The entries are given below. Output each one unchanged.

━━━ Information

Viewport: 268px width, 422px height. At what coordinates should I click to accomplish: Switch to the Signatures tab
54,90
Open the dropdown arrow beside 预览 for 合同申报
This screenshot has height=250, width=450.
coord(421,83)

━━━━━━

_Answer:_
Viewport: 268px width, 422px height. At what coordinates should I click to accomplish: Switch to the Signatures tab
54,90
Open the dropdown arrow beside 预览 for 合同申报
This screenshot has height=250, width=450.
coord(421,83)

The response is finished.